2) You are storing a load of junk, especially cookies. Use this information and delete what you don't need.
* Clean your Cache and Cookies in IE: Close all instances of Outlook Express and Internet Explorer
Go to Control Panel > Internet Options > General tab
Click the "Delete Cookies" button
Next to it, Click the "Delete Files" button
When prompted, place a check in: "Delete all offline content", click OK* Clean your Cache and Cookies in Firefox (In case you also have Firefox installed): Go to Tools > Options.
Click Privacy in the menu on the left side of the Options window.
Click the Clear button located to the right of each option (History, Cookies, Cache).
Click OK to close the Options window
Alternatively, you can clear all information stored while browsing by clicking Clear All.
A confirmation dialog box will be shown before clearing the information.* Clean other Temporary files + Recycle bin Go to start > run and type: cleanmgr and click ok.
Let it scan your system for files to remove.
Make sure Temporary Files, Temporary Internet Files, and Recycle Bin are the only things checked.
Press OK to remove them.

3) Follow the instructions in this link, make sure you delete or at least quarantine anything located and save the scan report to post.
http://forums.security-central.us/showthread.php?t=3165
Make sure to follow the instructions in the numbered order so all of those cookies will not have to be cleaned during the scan.
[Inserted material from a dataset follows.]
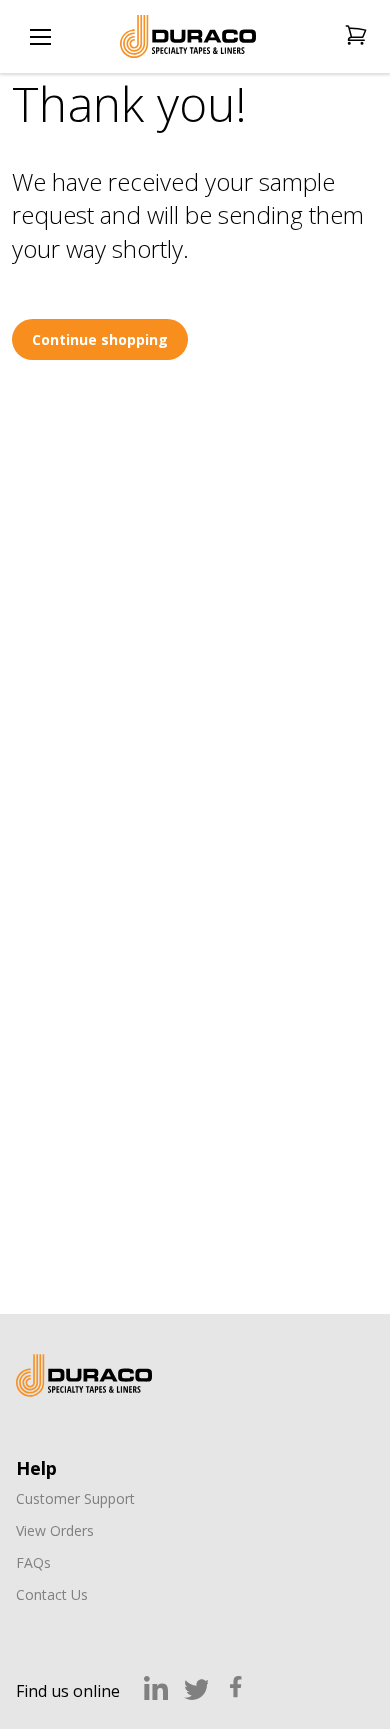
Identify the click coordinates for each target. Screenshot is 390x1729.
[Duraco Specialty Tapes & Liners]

Restart the computer and post the scan results, a new HJT log and any comments you think will help. Describe any problems at that point, especially error messages "word for word".

Thanks

tashi
2007-03-02, 08:46
This topic has been closed to prevent others with similar issues posting in it.

If you need it re-opened please send me a private message (pm) and provide a link to the thread. Applies only to the original poster, anyone else with similar problems please start a new topic.